**Information supplied:**
====

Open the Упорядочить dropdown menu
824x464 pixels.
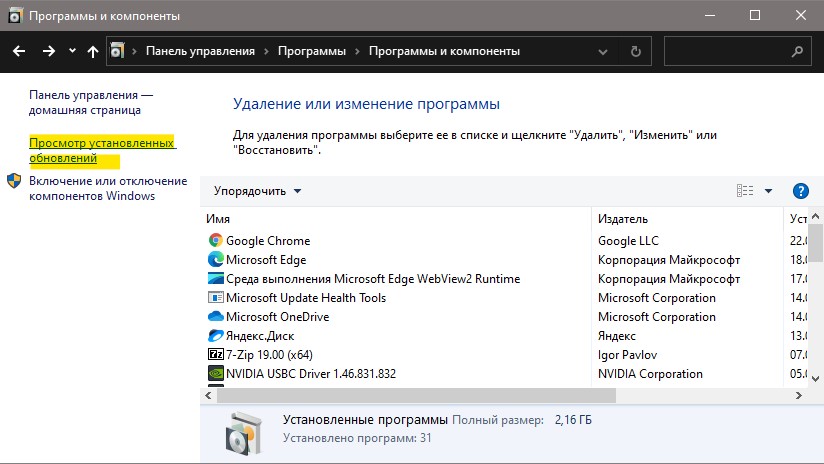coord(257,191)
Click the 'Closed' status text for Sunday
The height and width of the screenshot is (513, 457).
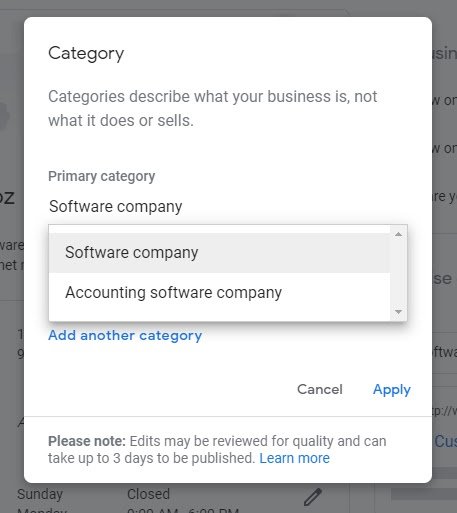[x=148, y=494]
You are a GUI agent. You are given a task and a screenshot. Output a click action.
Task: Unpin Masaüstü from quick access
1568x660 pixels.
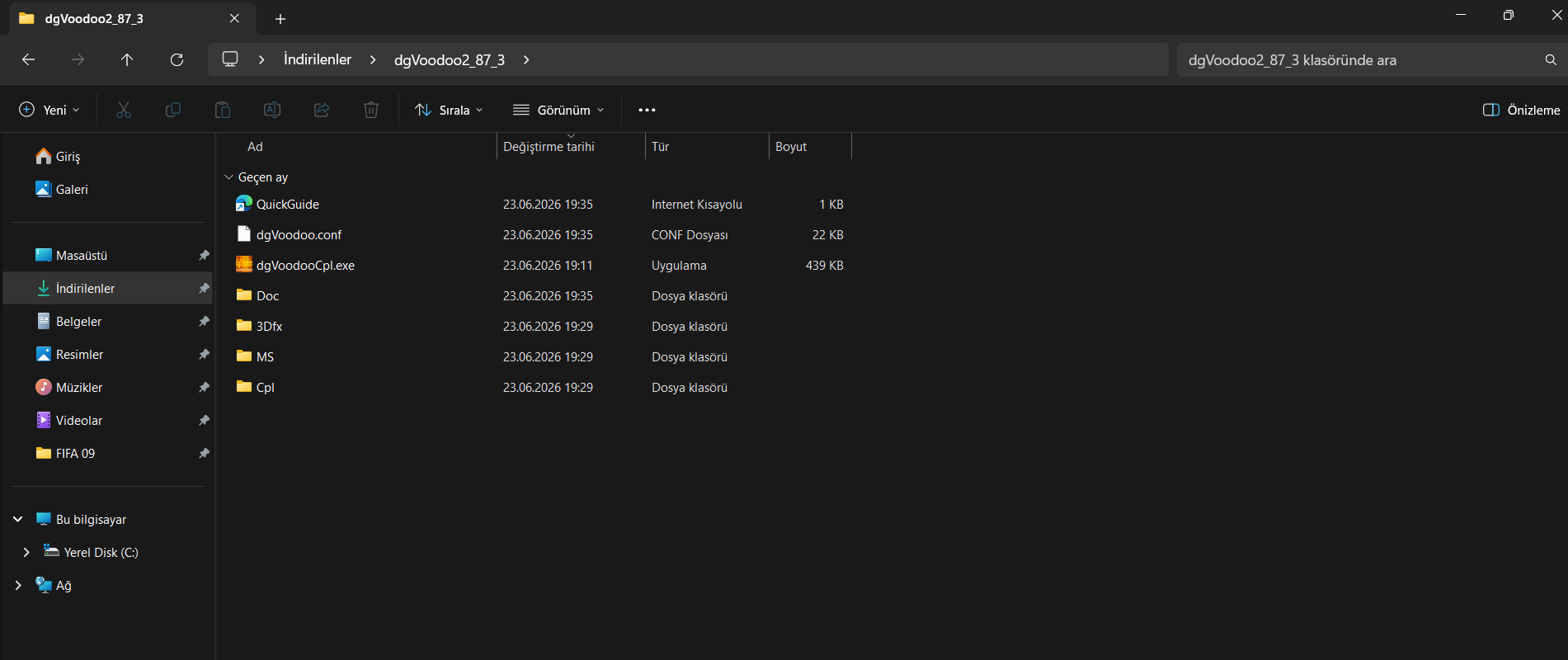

====

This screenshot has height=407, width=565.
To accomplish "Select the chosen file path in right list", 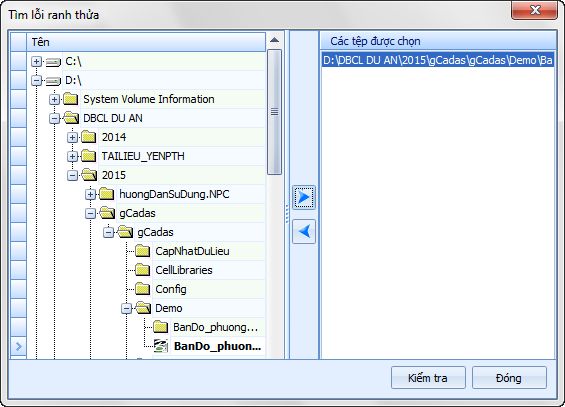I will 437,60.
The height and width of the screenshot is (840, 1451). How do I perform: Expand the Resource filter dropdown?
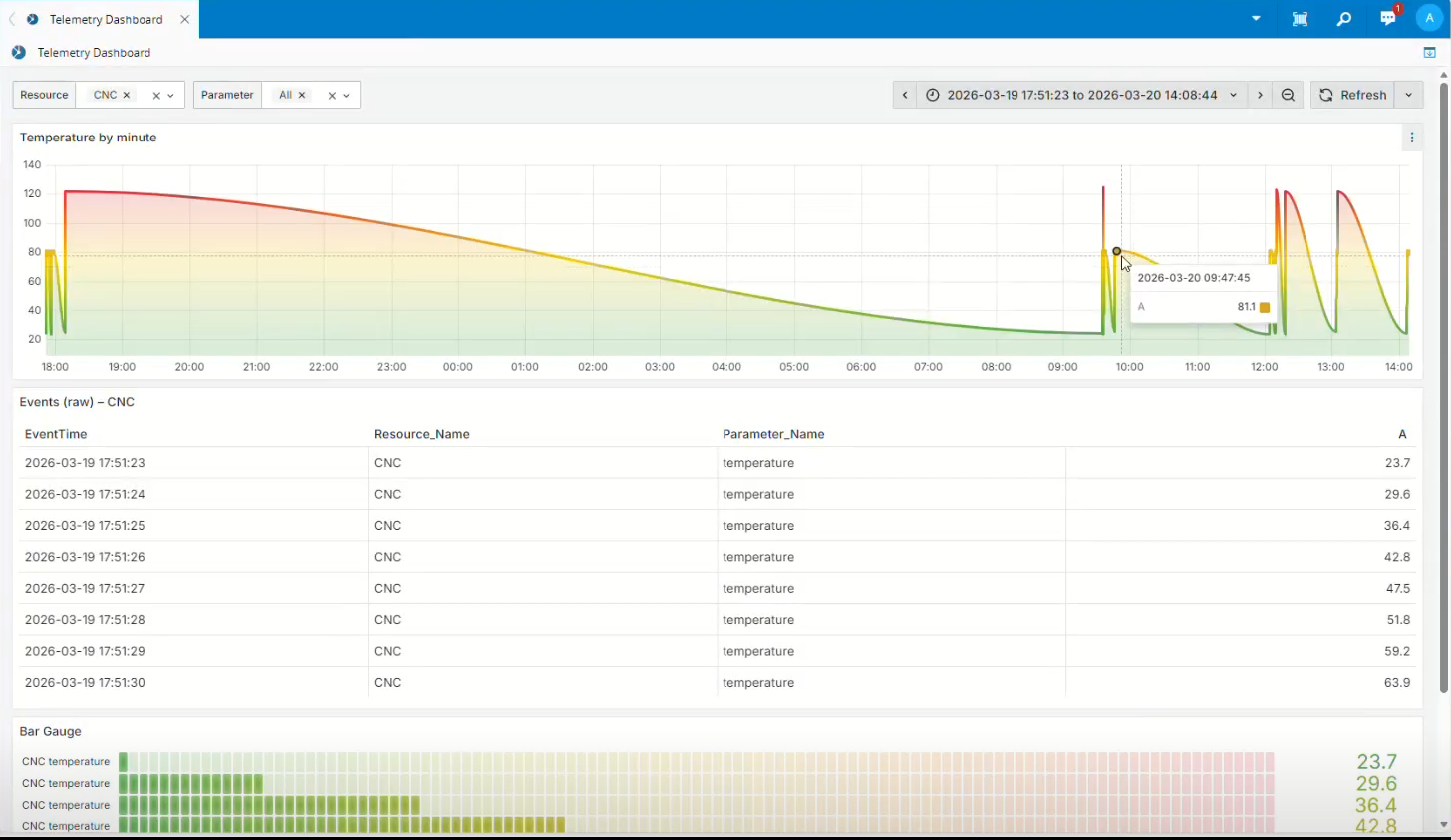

====

**Exercise instructions:** Range to copy from the records above: the line containing "Open the Упорядочить dropdown menu" to the line containing "1568x660 pixels.", both included. Output those lines exactly and only those, skipping pictures.

**Solution to the problem:**
Open the Упорядочить dropdown menu
824x464 pixels.
coord(257,191)
Click the 'Closed' status text for Sunday
The height and width of the screenshot is (513, 457).
[x=148, y=494]
You are a GUI agent. You are given a task and a screenshot. Output a click action.
Task: Unpin Masaüstü from quick access
1568x660 pixels.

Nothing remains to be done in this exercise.